Jeder Stellensuchende kennt sie: Die Jobbörse der Agentur für Arbeit, die größte Job-Datenbank Deutschlands mit derzeit knapp 1.7 Millionen angebotenen Stellen. Was aber jeder Stellensuchende ebenfalls irgendwann lernt: Nicht alle Stellenangebote sind seriös.
Ein Gastartikel von Dr. Peter Malborn
Vergleichsweise harmlos sind die Angebote bei denen Arbeitsaufträge auf Honorarbasis vergeben werden, auch wenn das nicht der Zweck der Jobbörse ist. In ihr sollten eigentlich nur reguläre Beschäftigungsverhältnisse offeriert werden. Dennoch stehen immer wieder als „Geringfügige Beschäftigung“ deklarierte Angebote darin, die sich bei näherem
Hinsehen, aber oft auch erst auf Nachfrage bei den Inserenten, als Honorarbeitsaufträge entpuppen - ohne jede Chance auf eine dauerhafte Festanstellung.
Dann gibt es die Kategorie der Franchise-Angebote. Bei diesen versucht eine Firma unter dem Deckmantel einer Jobofferte Lizenzrechte an ihrem Firmenlogo und ihrem Markennamen zu verkaufen. Vor allem Nachhilfeinstitute und Sprachenschulen finden sich unter den Anbietern und inserieren oft mehrfach für verschiedene Regionen. Da kommen schnell bis zu 40 „Jobanzeigen“ zusammen. Pro Anbieter, versteht sich.
Und dann gibt es noch die Kategorie der Lehrgänge, die als Jobangebot getarnt sind. Da wird zum Beispiel eine Tätigkeit als Erste-Hilfe-Lehrer angepriesen, die angeblich händeringend gesucht werden, und wer dann sein Interesse daran bekundet, erhält eine Nachricht, in welcher ihm gesagt wird, dass er einen Lehrgang besuchen müsse, der einige hundert Euro kostet und außerdem Reise- und Übernachtungskosten nach sich zieht. Die Tätigkeit als Erste-Hilfe-Lehrer wird dann letztendlich auf Honorarbasis vergütet oder man wird aufgefordert sich selbstständig zu machen. Ähnliche Angebote findet man für Buchhalter oder im Bereich Steuern.
Auf ihre Seriosität überprüft werden die Angebote in der Jobbörse nicht.
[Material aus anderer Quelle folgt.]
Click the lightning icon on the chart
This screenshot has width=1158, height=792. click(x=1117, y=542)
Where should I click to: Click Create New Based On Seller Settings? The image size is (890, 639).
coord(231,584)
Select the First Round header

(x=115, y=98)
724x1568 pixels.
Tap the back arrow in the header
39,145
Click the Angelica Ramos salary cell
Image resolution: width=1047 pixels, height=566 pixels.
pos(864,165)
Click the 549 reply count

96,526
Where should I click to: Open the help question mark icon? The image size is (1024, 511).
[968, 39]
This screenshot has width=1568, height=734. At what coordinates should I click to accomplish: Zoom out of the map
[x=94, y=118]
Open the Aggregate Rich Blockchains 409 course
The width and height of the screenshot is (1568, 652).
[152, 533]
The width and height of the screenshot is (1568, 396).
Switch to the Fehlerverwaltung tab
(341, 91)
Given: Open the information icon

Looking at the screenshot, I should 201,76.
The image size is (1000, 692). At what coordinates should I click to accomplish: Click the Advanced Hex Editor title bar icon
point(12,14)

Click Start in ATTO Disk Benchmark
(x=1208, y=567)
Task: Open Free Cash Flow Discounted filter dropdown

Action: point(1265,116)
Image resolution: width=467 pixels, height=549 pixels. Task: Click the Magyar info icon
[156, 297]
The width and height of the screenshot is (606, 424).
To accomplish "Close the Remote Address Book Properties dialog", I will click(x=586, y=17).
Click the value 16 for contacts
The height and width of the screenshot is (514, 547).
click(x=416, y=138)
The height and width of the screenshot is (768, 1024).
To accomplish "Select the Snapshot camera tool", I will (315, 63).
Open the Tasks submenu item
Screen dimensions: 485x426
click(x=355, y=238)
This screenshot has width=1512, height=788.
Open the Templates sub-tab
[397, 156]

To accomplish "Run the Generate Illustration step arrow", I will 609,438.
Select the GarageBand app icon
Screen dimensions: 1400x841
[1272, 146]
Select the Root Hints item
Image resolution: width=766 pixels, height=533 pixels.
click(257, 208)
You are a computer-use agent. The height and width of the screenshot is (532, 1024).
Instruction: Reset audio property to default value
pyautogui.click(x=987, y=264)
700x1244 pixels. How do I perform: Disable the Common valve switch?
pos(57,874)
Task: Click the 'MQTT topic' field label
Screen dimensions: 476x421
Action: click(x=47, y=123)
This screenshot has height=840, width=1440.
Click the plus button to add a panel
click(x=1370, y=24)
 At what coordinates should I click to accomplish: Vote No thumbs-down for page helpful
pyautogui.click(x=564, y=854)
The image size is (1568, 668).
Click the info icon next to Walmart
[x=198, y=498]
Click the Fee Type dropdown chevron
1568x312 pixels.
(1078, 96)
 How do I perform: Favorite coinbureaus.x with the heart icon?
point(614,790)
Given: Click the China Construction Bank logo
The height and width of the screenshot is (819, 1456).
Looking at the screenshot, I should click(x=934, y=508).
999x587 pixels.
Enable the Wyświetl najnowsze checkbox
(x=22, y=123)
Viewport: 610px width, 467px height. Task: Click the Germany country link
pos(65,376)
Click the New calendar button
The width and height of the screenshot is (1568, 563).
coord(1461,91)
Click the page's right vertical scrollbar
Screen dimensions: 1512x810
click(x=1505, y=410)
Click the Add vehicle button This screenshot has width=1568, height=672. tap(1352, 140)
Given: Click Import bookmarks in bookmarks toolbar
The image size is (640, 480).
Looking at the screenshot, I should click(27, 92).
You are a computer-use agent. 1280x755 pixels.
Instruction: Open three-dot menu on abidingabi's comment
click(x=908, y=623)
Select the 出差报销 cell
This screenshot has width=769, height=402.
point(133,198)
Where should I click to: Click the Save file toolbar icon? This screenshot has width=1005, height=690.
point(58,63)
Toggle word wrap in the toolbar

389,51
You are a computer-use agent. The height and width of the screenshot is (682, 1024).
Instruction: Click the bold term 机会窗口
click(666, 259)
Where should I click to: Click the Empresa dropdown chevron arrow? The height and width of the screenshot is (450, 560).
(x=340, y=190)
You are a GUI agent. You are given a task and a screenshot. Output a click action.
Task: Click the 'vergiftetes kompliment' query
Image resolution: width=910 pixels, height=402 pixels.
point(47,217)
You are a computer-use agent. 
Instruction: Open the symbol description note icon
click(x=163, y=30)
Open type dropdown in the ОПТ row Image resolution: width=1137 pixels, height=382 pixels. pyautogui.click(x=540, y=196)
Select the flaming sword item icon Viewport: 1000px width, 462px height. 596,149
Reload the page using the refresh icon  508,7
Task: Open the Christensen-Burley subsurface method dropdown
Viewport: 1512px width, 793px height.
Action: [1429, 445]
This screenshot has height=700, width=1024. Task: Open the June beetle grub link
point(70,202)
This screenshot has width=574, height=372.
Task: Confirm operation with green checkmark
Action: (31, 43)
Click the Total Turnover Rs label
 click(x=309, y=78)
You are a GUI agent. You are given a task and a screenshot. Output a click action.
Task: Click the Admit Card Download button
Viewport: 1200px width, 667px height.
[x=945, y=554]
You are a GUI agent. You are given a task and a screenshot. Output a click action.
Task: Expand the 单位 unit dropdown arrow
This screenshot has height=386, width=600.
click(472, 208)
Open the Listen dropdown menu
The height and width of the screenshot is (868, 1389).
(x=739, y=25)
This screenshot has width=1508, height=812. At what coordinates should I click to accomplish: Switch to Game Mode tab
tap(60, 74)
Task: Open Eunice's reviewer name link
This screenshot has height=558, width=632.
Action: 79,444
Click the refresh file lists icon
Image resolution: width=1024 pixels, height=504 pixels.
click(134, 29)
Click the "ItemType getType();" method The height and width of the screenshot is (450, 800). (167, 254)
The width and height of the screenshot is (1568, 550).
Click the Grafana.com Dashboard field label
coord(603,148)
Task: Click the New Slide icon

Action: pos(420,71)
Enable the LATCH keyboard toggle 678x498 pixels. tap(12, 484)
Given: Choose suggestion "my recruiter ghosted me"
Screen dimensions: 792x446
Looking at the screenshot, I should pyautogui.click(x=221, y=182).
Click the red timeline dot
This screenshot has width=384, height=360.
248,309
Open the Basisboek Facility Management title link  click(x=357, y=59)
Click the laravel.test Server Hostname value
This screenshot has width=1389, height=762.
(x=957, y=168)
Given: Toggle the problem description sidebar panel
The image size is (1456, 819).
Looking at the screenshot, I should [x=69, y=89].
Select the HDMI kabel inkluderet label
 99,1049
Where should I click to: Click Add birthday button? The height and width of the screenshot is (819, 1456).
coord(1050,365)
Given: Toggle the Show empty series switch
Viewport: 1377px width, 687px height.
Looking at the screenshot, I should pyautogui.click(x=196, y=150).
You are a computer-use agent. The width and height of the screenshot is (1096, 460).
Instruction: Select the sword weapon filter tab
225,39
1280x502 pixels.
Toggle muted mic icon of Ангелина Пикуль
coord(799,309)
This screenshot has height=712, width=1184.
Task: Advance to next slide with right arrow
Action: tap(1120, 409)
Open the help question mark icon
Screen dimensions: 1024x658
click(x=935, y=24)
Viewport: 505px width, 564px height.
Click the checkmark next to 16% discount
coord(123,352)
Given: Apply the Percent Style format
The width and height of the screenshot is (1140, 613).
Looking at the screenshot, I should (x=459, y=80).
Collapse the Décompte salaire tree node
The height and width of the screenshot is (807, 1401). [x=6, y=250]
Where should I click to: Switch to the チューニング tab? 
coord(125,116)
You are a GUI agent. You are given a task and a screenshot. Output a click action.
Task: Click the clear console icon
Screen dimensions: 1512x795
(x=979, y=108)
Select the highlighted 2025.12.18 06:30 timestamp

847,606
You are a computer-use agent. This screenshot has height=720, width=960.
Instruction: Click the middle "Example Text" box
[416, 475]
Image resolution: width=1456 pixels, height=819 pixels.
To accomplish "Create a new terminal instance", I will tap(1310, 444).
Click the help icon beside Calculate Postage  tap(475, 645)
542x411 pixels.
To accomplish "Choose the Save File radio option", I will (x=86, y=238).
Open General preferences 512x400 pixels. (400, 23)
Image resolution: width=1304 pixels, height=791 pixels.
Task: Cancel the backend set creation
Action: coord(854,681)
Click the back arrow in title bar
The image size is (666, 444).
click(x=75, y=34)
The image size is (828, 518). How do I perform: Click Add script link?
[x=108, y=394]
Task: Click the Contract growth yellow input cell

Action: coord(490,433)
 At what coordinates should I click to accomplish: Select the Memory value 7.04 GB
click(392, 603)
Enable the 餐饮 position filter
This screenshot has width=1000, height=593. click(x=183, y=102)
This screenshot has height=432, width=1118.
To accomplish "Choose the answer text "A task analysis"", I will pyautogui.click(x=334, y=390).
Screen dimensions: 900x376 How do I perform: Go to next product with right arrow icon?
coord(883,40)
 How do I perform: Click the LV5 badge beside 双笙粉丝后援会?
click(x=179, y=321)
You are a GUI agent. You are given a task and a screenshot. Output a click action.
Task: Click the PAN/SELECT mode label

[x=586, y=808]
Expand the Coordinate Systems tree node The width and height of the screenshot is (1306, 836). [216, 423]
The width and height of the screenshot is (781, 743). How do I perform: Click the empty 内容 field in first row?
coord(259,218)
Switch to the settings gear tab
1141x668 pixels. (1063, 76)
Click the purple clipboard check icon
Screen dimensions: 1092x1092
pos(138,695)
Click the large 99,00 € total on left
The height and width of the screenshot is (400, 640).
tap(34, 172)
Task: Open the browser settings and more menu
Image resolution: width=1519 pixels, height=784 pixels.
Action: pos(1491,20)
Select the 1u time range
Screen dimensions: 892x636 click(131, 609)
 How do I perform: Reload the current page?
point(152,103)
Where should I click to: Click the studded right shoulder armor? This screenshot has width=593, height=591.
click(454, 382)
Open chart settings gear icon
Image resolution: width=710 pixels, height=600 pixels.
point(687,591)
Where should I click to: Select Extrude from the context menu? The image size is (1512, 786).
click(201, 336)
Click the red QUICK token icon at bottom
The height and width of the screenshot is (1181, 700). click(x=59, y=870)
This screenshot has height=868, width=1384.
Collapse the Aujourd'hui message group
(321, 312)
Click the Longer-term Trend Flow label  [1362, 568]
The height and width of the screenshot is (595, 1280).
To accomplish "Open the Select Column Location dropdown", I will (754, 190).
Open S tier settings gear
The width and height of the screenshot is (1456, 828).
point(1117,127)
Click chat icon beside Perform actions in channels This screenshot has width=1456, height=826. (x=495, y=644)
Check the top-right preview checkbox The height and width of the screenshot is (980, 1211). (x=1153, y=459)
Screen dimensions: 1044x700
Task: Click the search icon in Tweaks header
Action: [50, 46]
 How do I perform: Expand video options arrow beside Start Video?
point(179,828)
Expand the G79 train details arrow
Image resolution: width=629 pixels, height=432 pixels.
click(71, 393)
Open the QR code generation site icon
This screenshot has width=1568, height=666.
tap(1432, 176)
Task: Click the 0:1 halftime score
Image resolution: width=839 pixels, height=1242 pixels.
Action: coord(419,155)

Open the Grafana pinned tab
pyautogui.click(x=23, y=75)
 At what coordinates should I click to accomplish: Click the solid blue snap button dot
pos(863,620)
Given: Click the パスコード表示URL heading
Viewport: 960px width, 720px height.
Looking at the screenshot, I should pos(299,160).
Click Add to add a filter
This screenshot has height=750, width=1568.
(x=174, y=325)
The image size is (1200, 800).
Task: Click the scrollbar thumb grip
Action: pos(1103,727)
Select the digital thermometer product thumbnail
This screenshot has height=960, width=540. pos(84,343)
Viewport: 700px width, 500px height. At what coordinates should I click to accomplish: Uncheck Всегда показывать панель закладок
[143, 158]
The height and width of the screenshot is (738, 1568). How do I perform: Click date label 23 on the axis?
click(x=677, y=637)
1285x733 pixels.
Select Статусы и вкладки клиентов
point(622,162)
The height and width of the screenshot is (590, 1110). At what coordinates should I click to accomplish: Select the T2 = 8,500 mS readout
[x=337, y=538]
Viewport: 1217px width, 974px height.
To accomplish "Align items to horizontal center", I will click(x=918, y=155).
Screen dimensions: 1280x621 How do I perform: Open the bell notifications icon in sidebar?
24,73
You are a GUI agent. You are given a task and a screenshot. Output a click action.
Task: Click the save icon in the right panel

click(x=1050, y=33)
Das Jobcenter der Agentur für Arbeit teilt auf Nachfrage mit (Zitat): „…das Stellenangebot wurde seitens des Arbeitgebers in der Jobbörse erfasst und wird nicht durch den Arbeitgeberservice der Agentur für Arbeit betreut. Eine Überprüfung durch das Jobcenter ist daher nicht
vorgesehen.“ (Zitat Ende) Offensichtlich hat die Agentur für Arbeit an einer Überprüfung kein Interesse, was verständlich ist, wenn man bedenkt, dass durch eine Löschung der unseriösen Angebote ja auch die Gesamtzahl der angebotenen offenen Stellen vermindert würde. Je höher jedoch die Zahl der vermeintlich offenen Stellen ist, desto einfacher
ist es Druck auf Stellensuchende auszuüben. Das reicht bis zu den sogenannten „Sanktionen“ des Jobcenters, die zumeist darin bestehen die Leistungsbezüge von Hartz-IV-Empfängern zu kürzen.
Dass die Betroffenen unter Umständen gar keine Chance haben einen seriösen Job zu finden, wird dabei ignoriert. Wer sich darüber beschwert, wird an eine Stelle der Agentur für Arbeit in Nürnberg verwiesen, die dafür zuständig ist Verbesserungsvorschläge entgegen zu nehmen. Damit ist dann für das örtliche Jobcenter die Angelegenheit erledigt.